[Begin]
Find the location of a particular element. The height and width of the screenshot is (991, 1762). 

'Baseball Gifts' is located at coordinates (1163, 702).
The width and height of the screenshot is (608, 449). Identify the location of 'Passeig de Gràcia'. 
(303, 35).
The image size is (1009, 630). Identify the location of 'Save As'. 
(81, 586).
[End]
[Begin]
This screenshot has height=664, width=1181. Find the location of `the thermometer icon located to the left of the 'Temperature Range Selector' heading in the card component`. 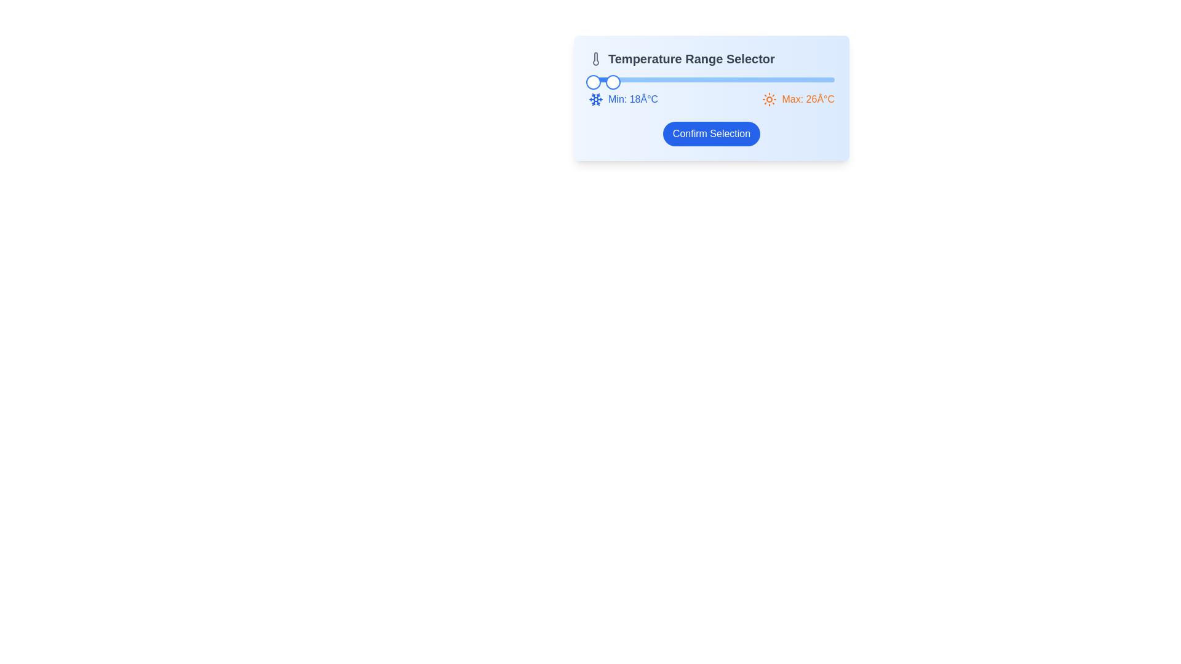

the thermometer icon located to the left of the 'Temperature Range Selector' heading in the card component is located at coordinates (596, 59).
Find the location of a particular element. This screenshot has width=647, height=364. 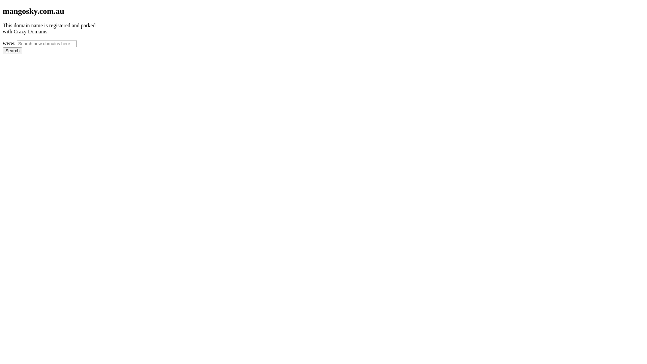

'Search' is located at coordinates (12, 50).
[End]
[Begin]
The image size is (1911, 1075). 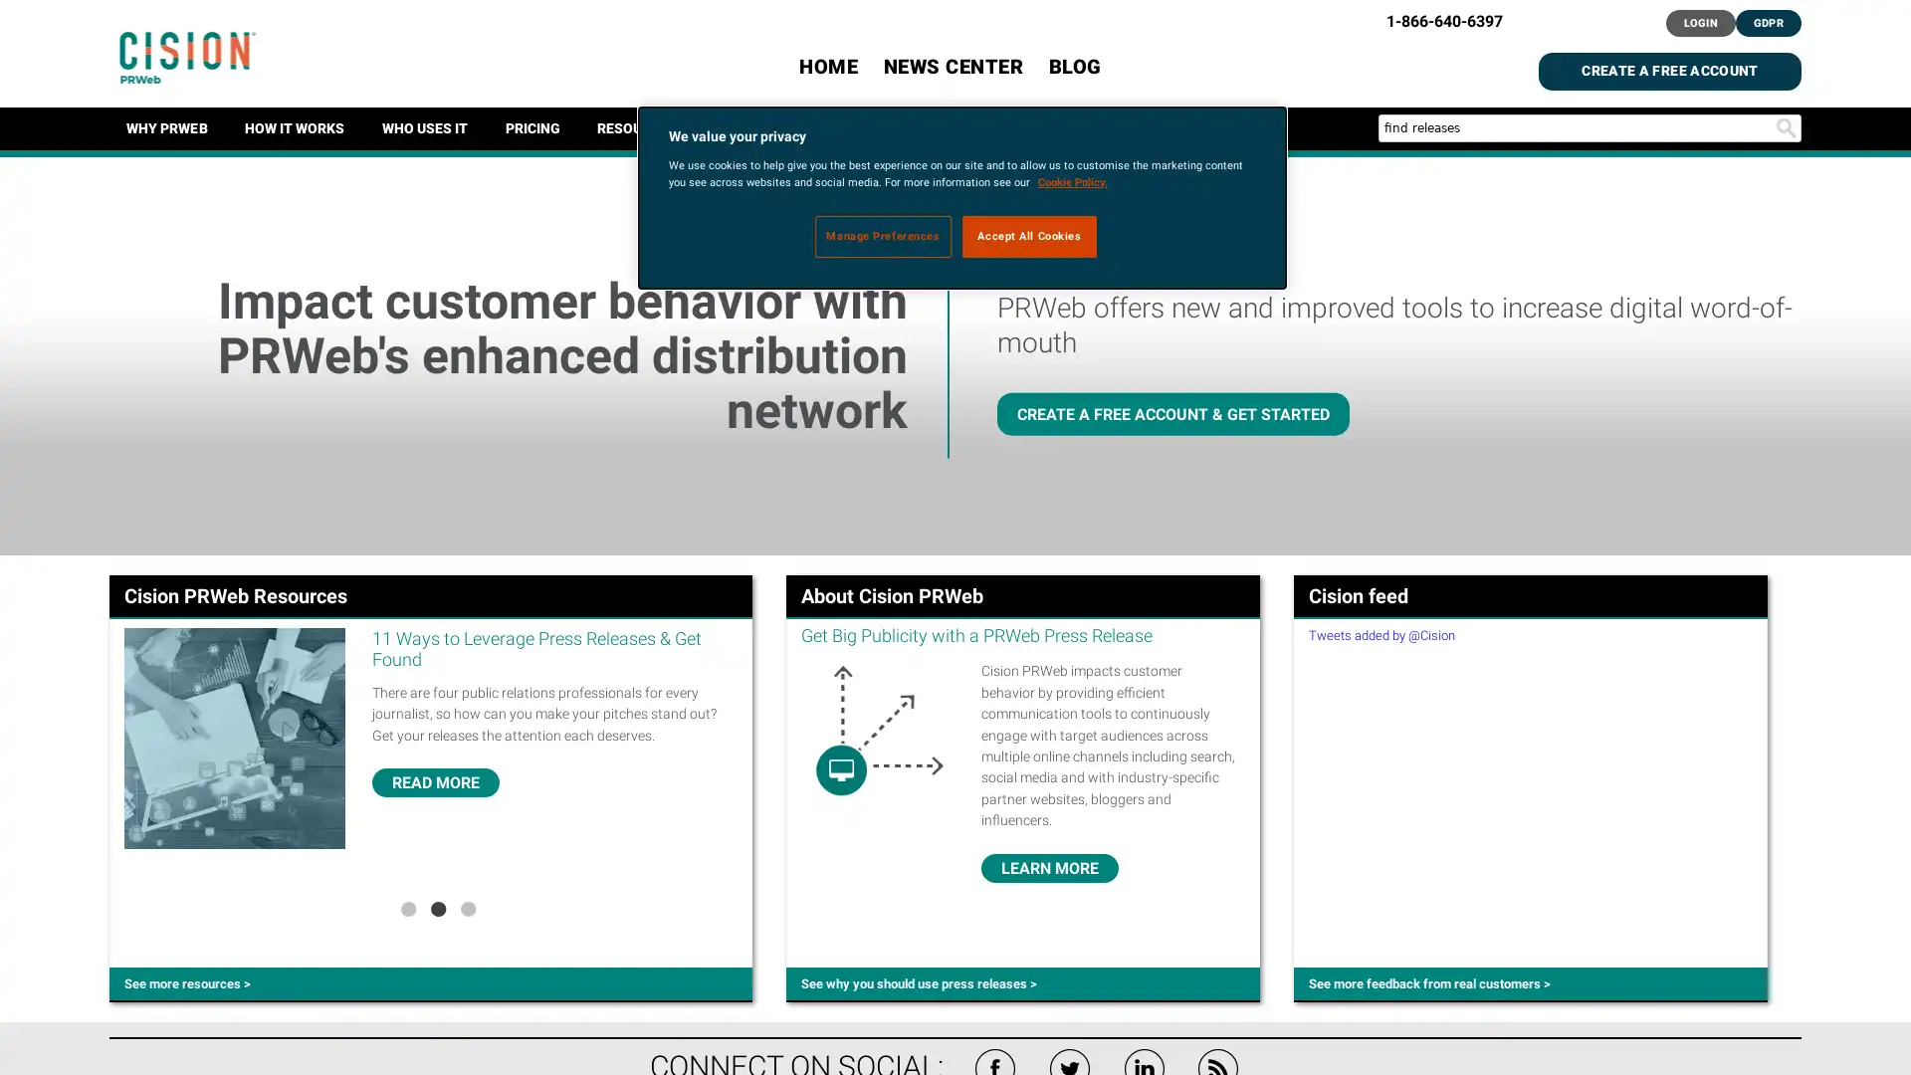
[End]
WHAT YOU WILL DO
Render part of the material as a Markdown table with the columns No. and Line, giving each row a number. Begin at the line that has "Find the location of a particular element. This" and stop after the line that has "coordinates (12, 50).", leaving out blank lines and the pictures.

ANSWER TO THIS TASK
| No. | Line |
|---|---|
| 1 | Find the location of a particular element. This screenshot has width=647, height=364.  |
| 2 | 'Search' is located at coordinates (12, 50). |